While other law enforcement agencies in the county have also asked the Board of Commissioners to restore positions that were cut in the next budget, commission members said that, so far, only Sheriff Thomas Brown had answered their questions.
In July, the commission eliminated 644 positions -- all of them unfilled -- and that prompted some agencies to ask the board to rethink the decision.
Brown said his budget "would have imploded" if the commissioners had not restored the funds.
The sheriff said his department was already $1 million in the red for personnel expenses primarily because of the overtime to adequately staff the jail.
The restored jobs will cost $629,000 for the rest of this year and $2.2 million for the next fiscal year, which starts Jan. 1, the sheriff said.
Brown said 38 to 45 of the restored jobs are detention officers at the jail, which holds about 3,300 inmates. Fourteen will be deputies. About 20 will be other jail staff who don't have direct contact with inmates but are put in jobs such as running the controls that open and close doors. The agency has 750 employees.
Still some commissioners expressed concern about Brown's staffing.
“He, for whatever reason, seems to be unable to fill those jobs,” Commissioner Stan Watson said.
“They can’t fill those positions,” Commissioner Kathie Gannon said after the unanimous vote Tuesday. “They are overdrawing their overtime, so why have them [the vacant positions] on the books?”
Gannon is correct, Brown said. "They always underfund overtime. ... Every year they reduce my overtime budget," the sheriff said.
The commission put off requests from other agencies that also wanted positions restored.
Watson said the cuts were a tool for getting agency heads to justify the jobs. He said the risk was service could fall, but that would let the board know higher staffing was needed.
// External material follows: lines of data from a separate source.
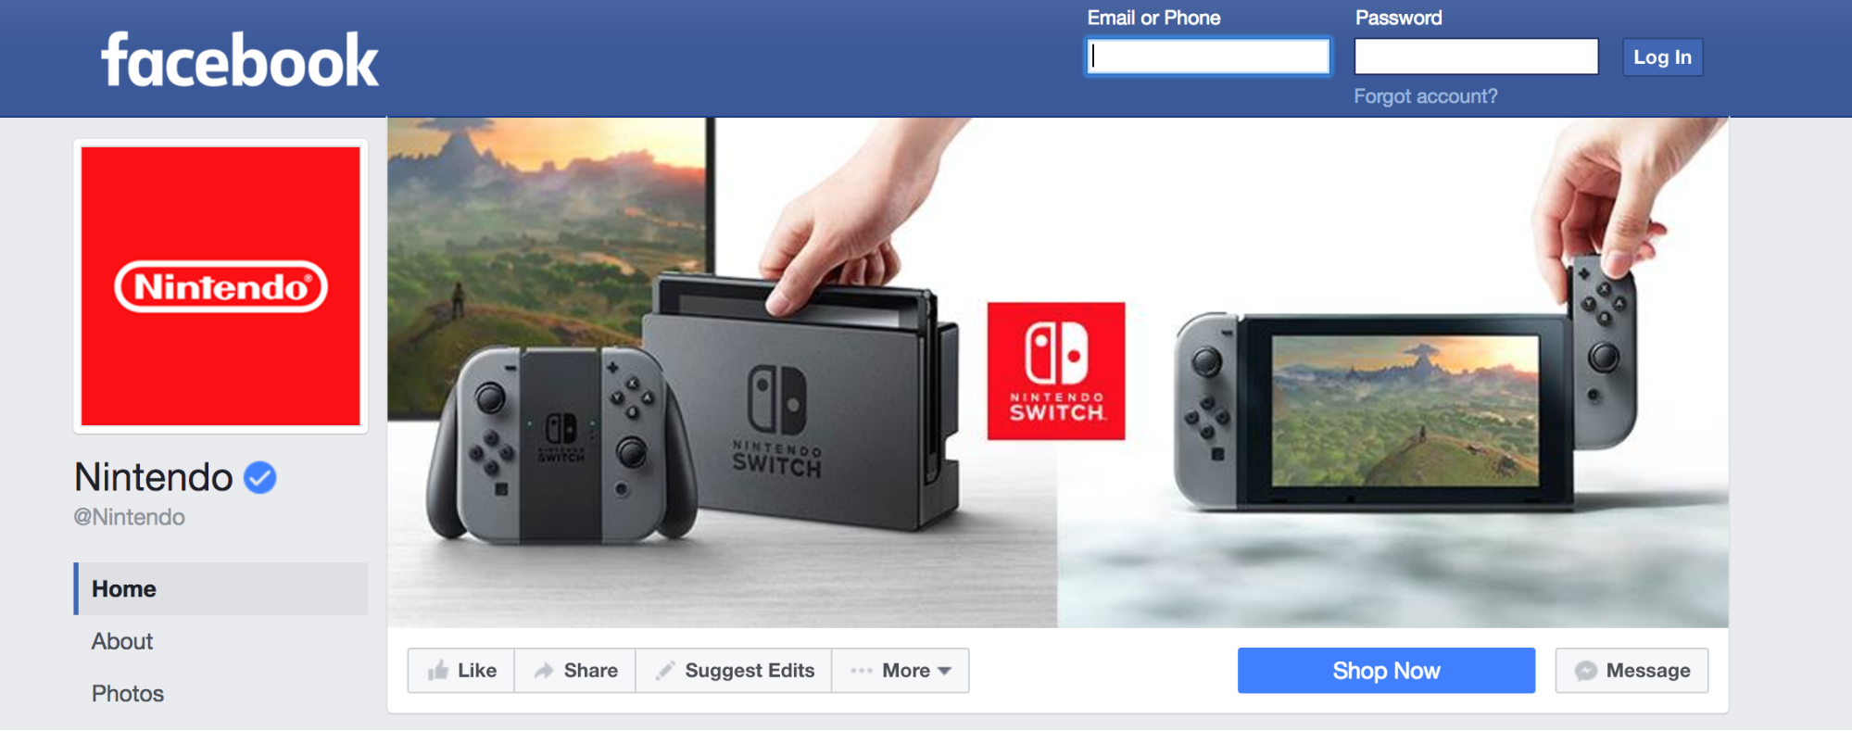Click the red Nintendo Switch logo on the cover

tap(1056, 371)
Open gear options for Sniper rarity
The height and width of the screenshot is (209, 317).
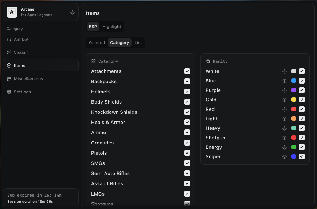pos(285,157)
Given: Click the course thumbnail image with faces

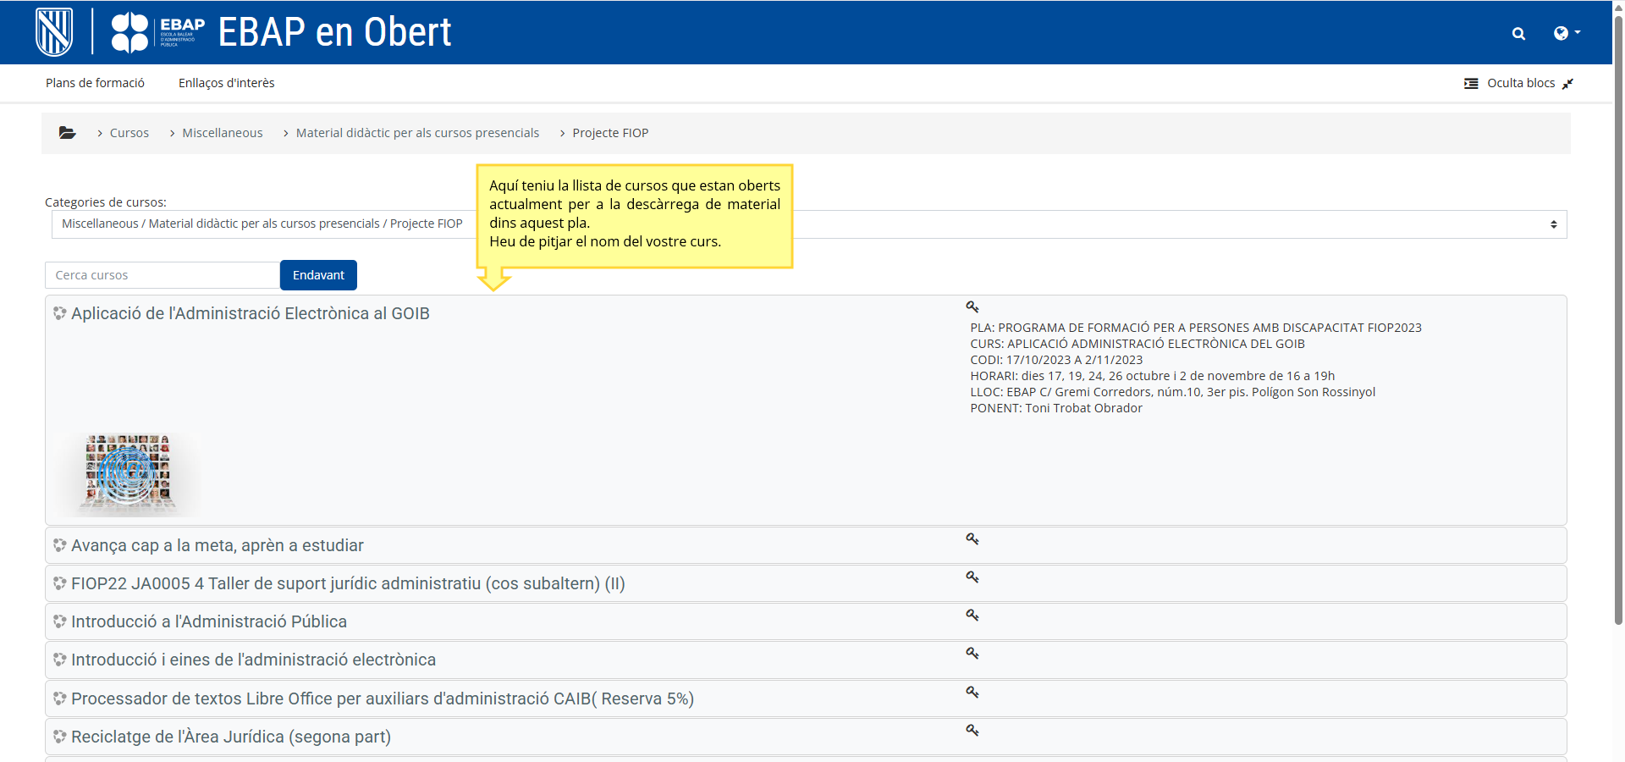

If the quality of service did not change, Watson said, that would suggest that those agencies had too many funded positions.
“That was to compel that discussion and to have more in-depth discussions,” Watson said. “We want to be responsible, but we want the agencies to be responsive.”
The commission put off for two weeks requests to restore positions with the county Police Department, Animal Control and E911.
"Public safety is more than making sure you have enough line officers," Brown said.